Aufgabe
Gib die Zeilen von der Zeile mit "Open the Medium community icon" (einschließlich) bis zum Ende der Einträge als JSON-Liste von Strings wieder, ein String pro Zeile und ohne Leerzeilen. Die Bilder lässt du in der Antwort weg.

Vorliegende Einträge
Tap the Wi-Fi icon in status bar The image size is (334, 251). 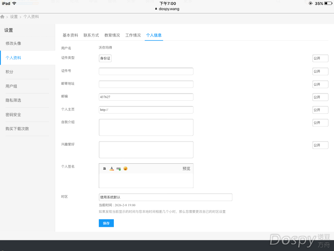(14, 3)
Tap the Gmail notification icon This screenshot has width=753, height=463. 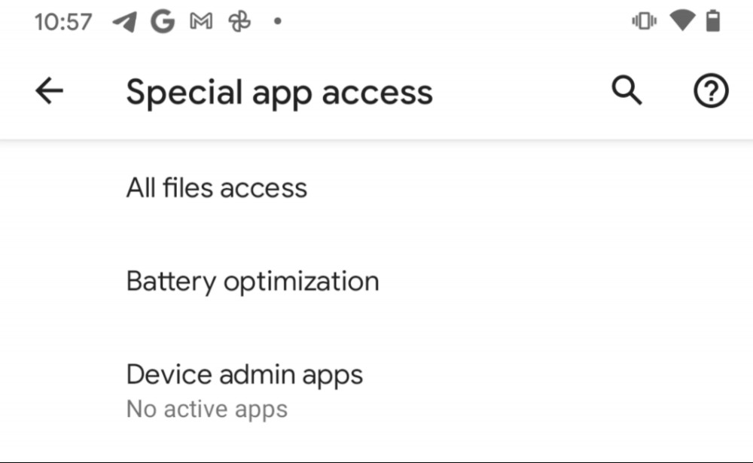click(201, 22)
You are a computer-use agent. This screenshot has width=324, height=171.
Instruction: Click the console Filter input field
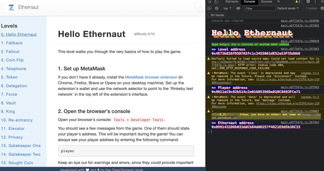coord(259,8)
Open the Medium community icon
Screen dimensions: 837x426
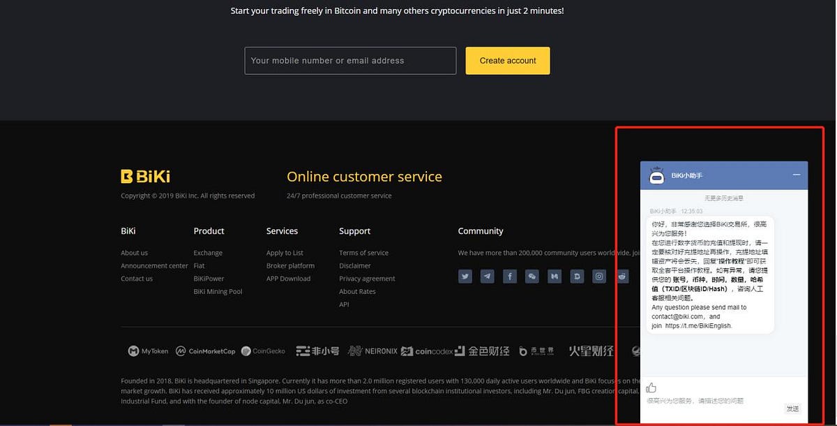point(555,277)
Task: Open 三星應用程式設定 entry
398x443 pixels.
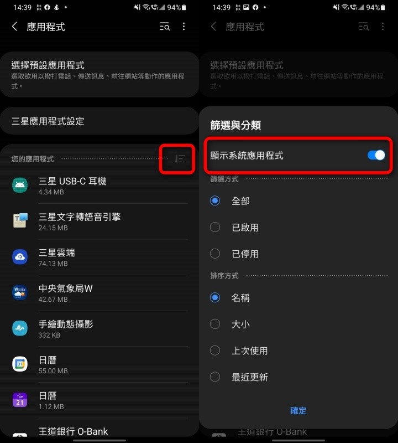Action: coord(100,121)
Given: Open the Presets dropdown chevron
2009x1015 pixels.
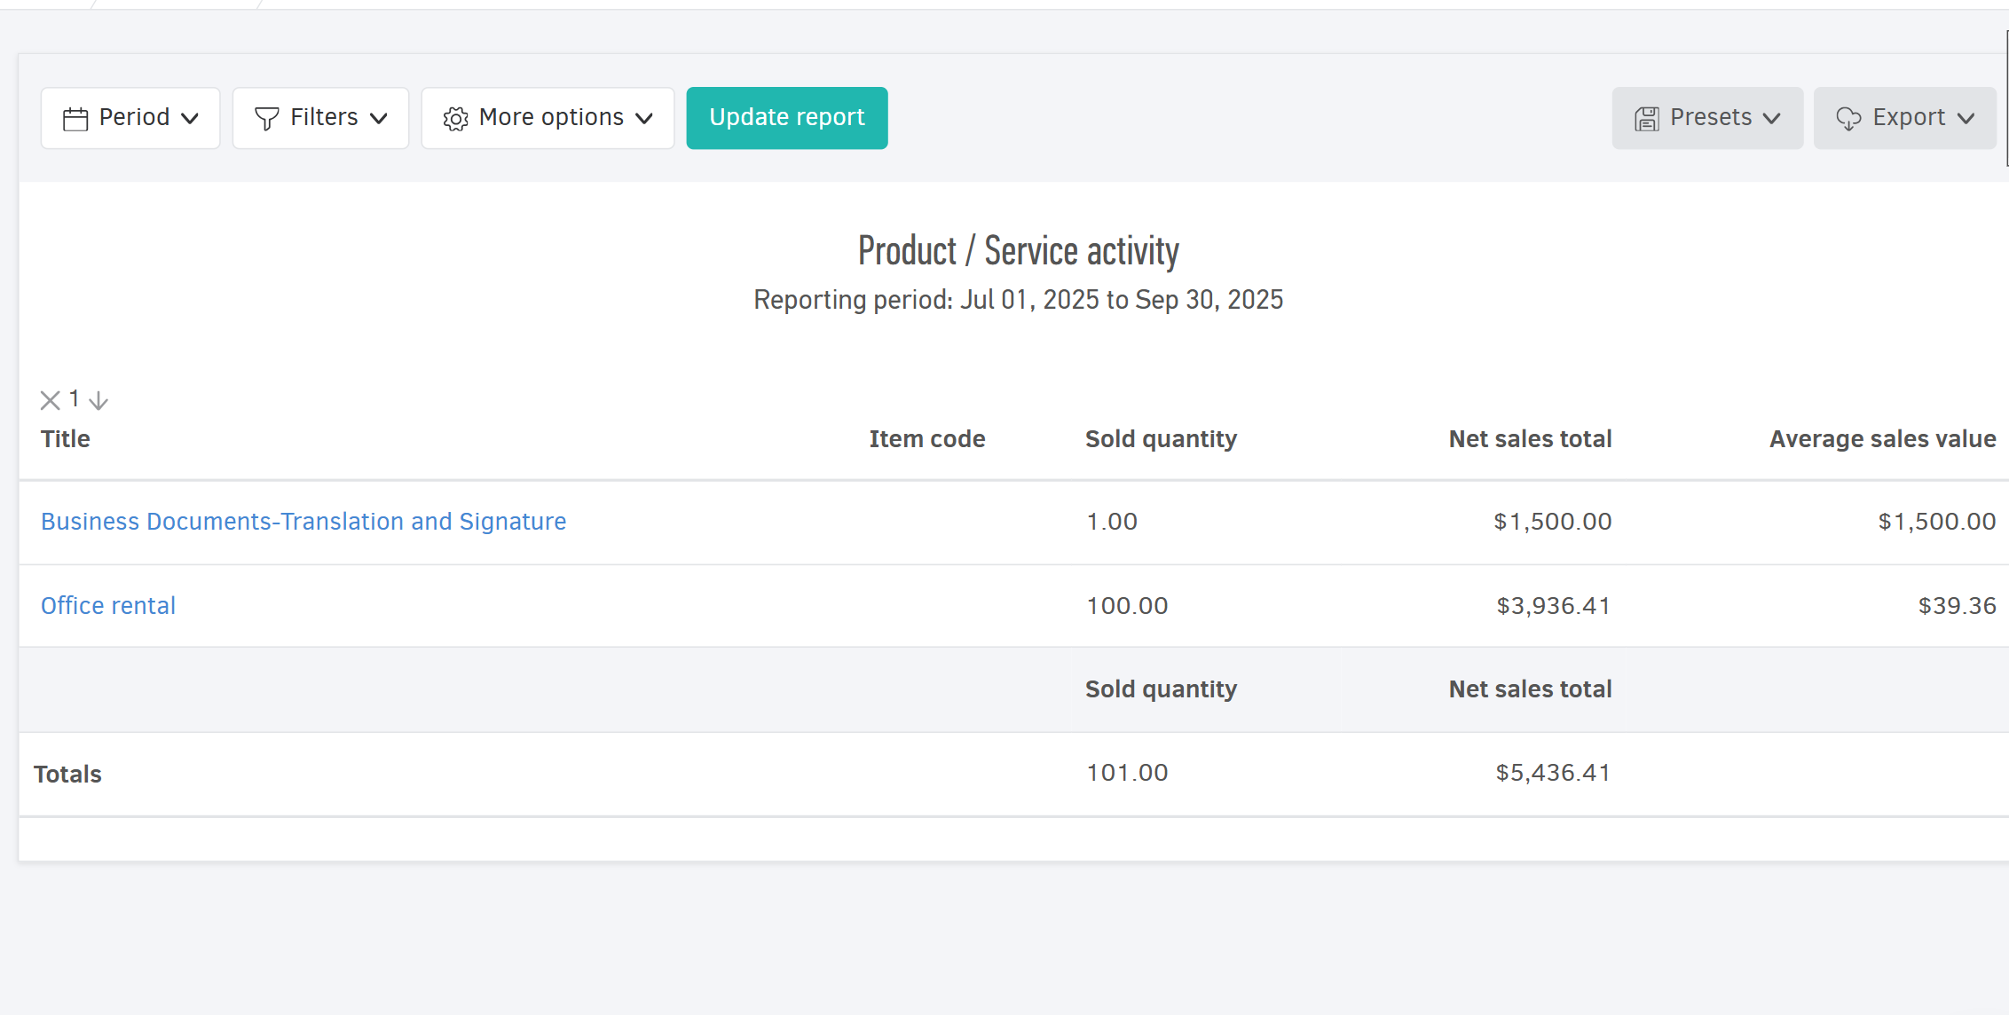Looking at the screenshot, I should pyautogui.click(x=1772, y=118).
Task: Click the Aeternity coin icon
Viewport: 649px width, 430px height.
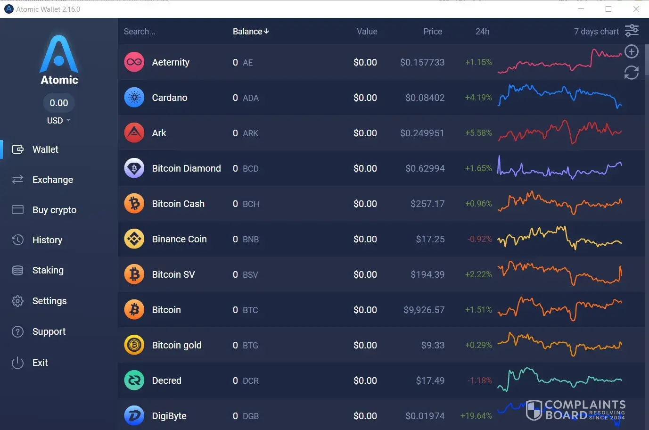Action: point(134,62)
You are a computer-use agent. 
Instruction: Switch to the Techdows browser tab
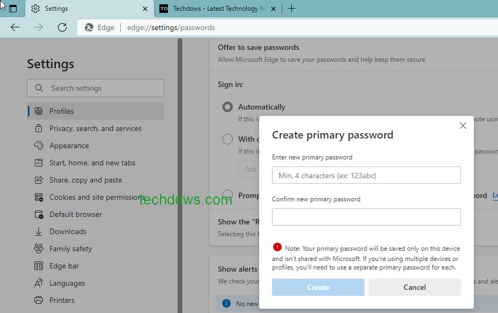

Lösung
[
  "Open the Medium community icon",
  "Screen dimensions: 837x426",
  "point(555,277)",
  "Task: Open 三星應用程式設定 entry",
  "398x443 pixels.",
  "Action: coord(100,121)",
  "Given: Open the Presets dropdown chevron",
  "2009x1015 pixels.",
  "Looking at the screenshot, I should pyautogui.click(x=1772, y=118).",
  "Task: Click the Aeternity coin icon",
  "Viewport: 649px width, 430px height.",
  "Action: point(134,62)",
  "You are a computer-use agent. ",
  "Instruction: Switch to the Techdows browser tab"
]